Our analysis found a significant increase in the number of deaths occurring during the 2006 July heat wave in California. Analysis by region found effects were not restricted to specific high-temperature geographic regions, supporting the conceptualization of the heat wave as broadly statewide.

These findings by region are somewhat in contrast to previous morbidity findings related to the 2006 California heat wave (Knowlton et al. 2009). The Central Coast, which includes the San Francisco Bay Area counties and extends south to San Luis Obispo, despite the lowest mortality risk, experienced the highest excess of all regions for heat-related illness treated in hospital emergency rooms (Knowlton et al. 2009). Also in contrast to mortality, the region with the lowest excess risk for heat-related emergency department visits was the Southeast desert. Full exploration for reasons for these differences are beyond the scope of this analysis, but may be related to health care access and utilization patterns.

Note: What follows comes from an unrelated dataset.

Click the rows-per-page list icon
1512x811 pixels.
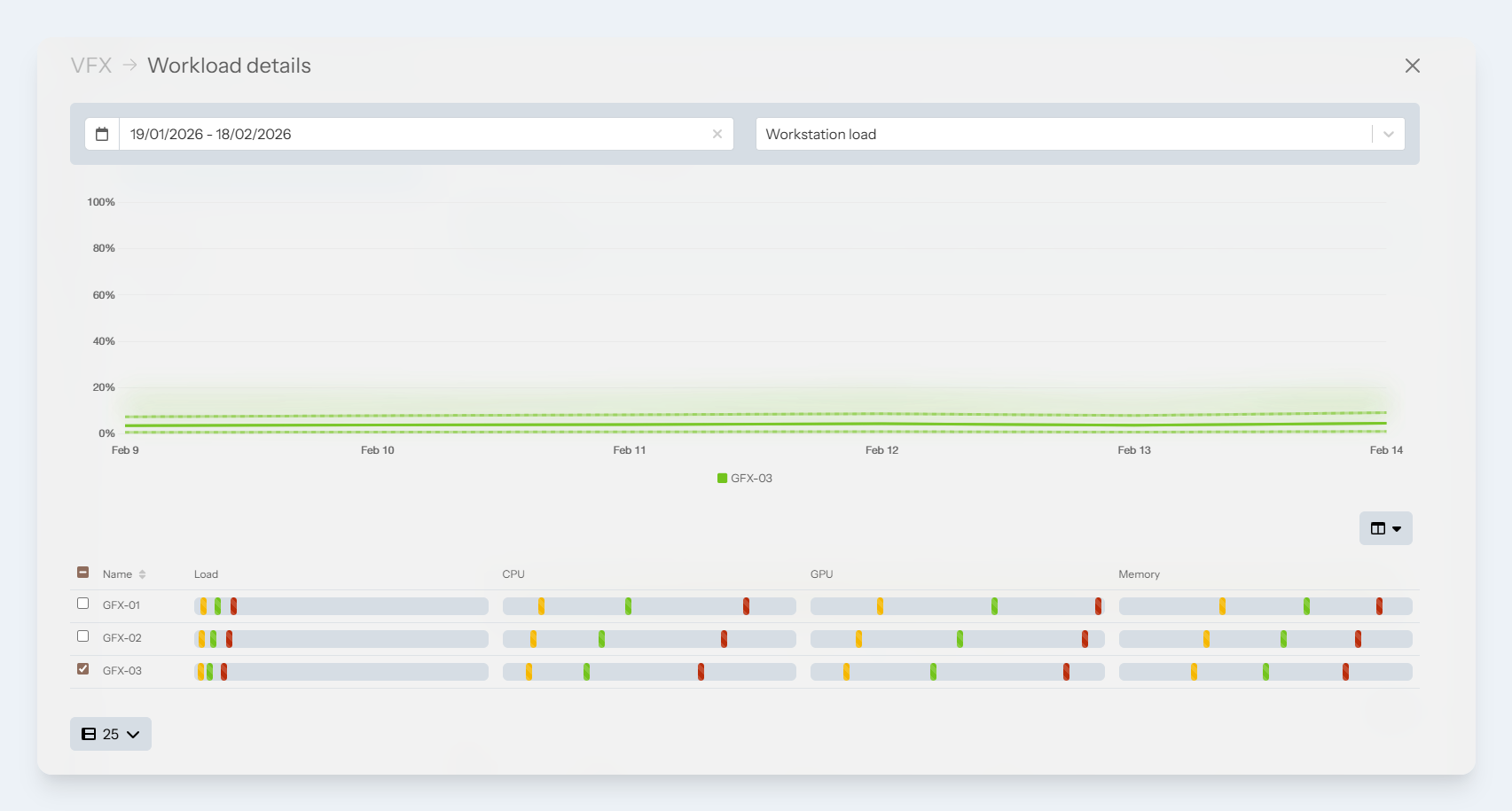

Although this type of approach will be sensitive to choice of reference period, our study’s findings were supported by similar results obtained using an alternate, broader reference period, as well as the comparison with a more complex model. More narrowly defined heat periods displayed a sharper increase in excess deaths, but the broader period more completely captured the overall magnitude of impact. Also, our examination of the period immediately following the heat wave did not provide evidence of bias or error. Although not excluding this time period would not have changed our findings, it is unclear whether this resulted because the death rate had returned to normal, or the heat-wave effect persisted but was offset by a deficit from deaths displaced to the heat-wave period. In either case, this finding suggests that the identified excess was not simply a displacement of deaths. However, we would nevertheless recommend excluding and/or examining the post-heat time period separately in any analysis of this type.

Complex models have the advantage of advancing understanding of the dynamics between mortality and specific meteorological parameters. The work discussed earlier by Ostro et al. incorporated data on hourly measurements of relative humidity and ambient temperature for different locations in nine counties with data from 1999 to 2005. However, the data and computationally intensive nature of the analysis did not lend itself to an investigation of the overall statewide impact, which this analysis provides.

The validity of this simple period comparison approach is supported by analyses of the 1995 Chicago heat wave, where comparisons of initial results obtained by the Centers for Disease Control and Prevention (1995) were later confirmed using advanced time-series methods (Whitman et al. 1997) and regression models based on 16 years of data (Kaiser et al. 2007). Further, the 6% overall increase in deaths during the California 2006 heat wave is similar to that experienced in New York City (8% increase) (New York City Department of Health and Mental Hygiene 2006) and England/Wales (4% increase) (Office for National Statistics 2006).

All-cause mortality increased significantly in California during the 2006 heat wave, and this impact was several times greater than the number of deaths originally identified by coroners as directly caused by heat stroke. Our analysis provides evidence of a broad mortality impact not restricted to classic high heat regions, and which does not appear to track completely with morbidity outcomes. The availability of a simple approach to quantify health effects of heat events that is not dependent on elaborate statistical analyses or multi-year data may encourage more jurisdictions to conduct surveillance. Given the emergent science that predicts changes in global climate will most likely lead to more extreme heat events, efforts to monitor the health effects of extreme heat and promote adaptation strategies assume greater public health urgency.